Stored data
....................

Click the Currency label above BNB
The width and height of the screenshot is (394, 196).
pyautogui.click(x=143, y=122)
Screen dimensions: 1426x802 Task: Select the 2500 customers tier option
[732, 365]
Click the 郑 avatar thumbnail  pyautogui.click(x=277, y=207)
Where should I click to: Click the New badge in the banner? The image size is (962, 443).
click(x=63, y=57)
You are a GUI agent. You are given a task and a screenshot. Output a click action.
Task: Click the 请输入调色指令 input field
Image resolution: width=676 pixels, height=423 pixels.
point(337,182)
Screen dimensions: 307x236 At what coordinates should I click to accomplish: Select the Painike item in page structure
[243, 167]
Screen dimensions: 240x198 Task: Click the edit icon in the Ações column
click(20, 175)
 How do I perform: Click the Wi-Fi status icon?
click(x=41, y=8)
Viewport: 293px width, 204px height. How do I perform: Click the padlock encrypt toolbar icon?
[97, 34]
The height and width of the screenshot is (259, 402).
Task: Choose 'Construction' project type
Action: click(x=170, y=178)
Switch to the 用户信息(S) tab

....................

Exercise aim
All of the records above are to be repeated exactly.

Result of the exercise
Click the Currency label above BNB
The width and height of the screenshot is (394, 196).
pyautogui.click(x=143, y=122)
Screen dimensions: 1426x802 Task: Select the 2500 customers tier option
[732, 365]
Click the 郑 avatar thumbnail  pyautogui.click(x=277, y=207)
Where should I click to: Click the New badge in the banner? The image size is (962, 443).
click(x=63, y=57)
You are a GUI agent. You are given a task and a screenshot. Output a click action.
Task: Click the 请输入调色指令 input field
Image resolution: width=676 pixels, height=423 pixels.
point(337,182)
Screen dimensions: 307x236 At what coordinates should I click to accomplish: Select the Painike item in page structure
[243, 167]
Screen dimensions: 240x198 Task: Click the edit icon in the Ações column
click(20, 175)
 How do I perform: Click the Wi-Fi status icon?
click(x=41, y=8)
Viewport: 293px width, 204px height. How do I perform: Click the padlock encrypt toolbar icon?
[97, 34]
The height and width of the screenshot is (259, 402).
Task: Choose 'Construction' project type
Action: click(x=170, y=178)
Switch to the 用户信息(S) tab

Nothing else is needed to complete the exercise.